Ash predicts that Russia will lose most of its market access, even to China, in light of the default, as Moscow’s only funding will come from “excessive” interest rates.

“This means that there is no capital, no investment and no growth. Lower standard of living, outflow of capital and brains. The Russians will be poorer for a long time to come because of Putin.

Ash suggested that this would increase Russia’s isolation from the world economy and reduce its status as a superpower to a level similar to North Korea.

Burning Bridges

Agate Demara, director of global forecasting at The Economist Intelligence Unit, told CNBC on Friday that because Russia’s public debt is low and declining before the invasion, entering what the EIU sees as an inevitable default may not be a huge problem. for Russia.

“For me, this is really a signal whether Russia believes that all bridges have been burned with the West and financial investors.

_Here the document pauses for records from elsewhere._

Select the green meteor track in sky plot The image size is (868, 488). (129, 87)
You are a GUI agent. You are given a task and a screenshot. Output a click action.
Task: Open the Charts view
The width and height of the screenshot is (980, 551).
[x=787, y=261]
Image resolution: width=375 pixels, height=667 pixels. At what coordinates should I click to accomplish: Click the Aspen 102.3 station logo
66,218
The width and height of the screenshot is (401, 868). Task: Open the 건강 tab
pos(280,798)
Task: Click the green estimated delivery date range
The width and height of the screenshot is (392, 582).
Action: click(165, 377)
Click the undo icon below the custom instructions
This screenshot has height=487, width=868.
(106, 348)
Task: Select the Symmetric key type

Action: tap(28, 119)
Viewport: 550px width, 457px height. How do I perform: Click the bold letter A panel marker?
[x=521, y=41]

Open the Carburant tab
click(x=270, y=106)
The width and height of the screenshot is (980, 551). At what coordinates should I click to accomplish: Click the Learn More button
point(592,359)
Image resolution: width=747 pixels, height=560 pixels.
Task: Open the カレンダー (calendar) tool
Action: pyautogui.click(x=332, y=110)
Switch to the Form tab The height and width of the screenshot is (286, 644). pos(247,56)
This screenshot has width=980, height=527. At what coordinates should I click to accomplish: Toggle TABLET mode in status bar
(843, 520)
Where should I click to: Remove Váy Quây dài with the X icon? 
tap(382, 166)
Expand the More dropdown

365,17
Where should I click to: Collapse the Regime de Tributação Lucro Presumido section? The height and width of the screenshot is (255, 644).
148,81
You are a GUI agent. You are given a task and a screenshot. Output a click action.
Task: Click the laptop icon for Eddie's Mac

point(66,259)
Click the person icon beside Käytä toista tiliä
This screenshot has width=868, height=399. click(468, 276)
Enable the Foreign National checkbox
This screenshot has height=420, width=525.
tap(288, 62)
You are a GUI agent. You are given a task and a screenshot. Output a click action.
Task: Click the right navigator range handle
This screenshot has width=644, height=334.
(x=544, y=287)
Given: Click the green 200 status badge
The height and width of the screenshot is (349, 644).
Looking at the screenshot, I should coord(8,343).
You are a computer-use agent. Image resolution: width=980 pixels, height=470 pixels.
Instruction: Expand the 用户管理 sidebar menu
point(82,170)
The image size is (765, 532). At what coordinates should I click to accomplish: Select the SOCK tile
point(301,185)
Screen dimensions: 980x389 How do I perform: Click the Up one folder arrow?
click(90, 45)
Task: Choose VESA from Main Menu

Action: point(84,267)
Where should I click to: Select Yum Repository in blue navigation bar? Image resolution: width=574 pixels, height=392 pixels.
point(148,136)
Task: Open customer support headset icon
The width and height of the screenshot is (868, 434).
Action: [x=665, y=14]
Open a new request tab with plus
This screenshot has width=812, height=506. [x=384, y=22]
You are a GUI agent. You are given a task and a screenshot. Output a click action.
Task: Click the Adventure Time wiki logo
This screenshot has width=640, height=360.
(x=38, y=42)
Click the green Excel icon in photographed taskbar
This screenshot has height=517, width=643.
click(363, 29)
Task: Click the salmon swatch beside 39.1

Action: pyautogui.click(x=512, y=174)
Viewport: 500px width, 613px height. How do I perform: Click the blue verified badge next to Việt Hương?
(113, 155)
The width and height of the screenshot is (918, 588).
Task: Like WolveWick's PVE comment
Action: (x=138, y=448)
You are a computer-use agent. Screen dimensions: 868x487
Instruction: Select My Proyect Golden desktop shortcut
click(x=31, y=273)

Usually, if you are a sovereign country, you do everything possible to avoid bankruptcy,” Demara said.

“All the moves we are seeing at the moment – at least for me – suggest that Russia is not really concerned about non-compliance, and I think that’s because Russia really expects that there will be no improvement in relations with Western countries any time soon.”

She added that criminal sanctions against Russia by the United States and Western allies are likely to remain in place “indefinitely”, as the Kremlin’s false characterization of the invasion as a “denazifying” effort means it cannot be easily reversed.

The EIU expects a hot war throughout the year and a protracted conflict thereafter as Russia and the West try to reconfigure supply chains to adapt to the new sanctions regime instead of looking for ways to end it.

Russia is still attracting significant amounts of energy exports and is trying to force European importers to pay for oil and gas in rubles to lift sanctions.

“This really shows that Putin’s strategy of burning bridges feels like he has nothing to lose,” Demara added.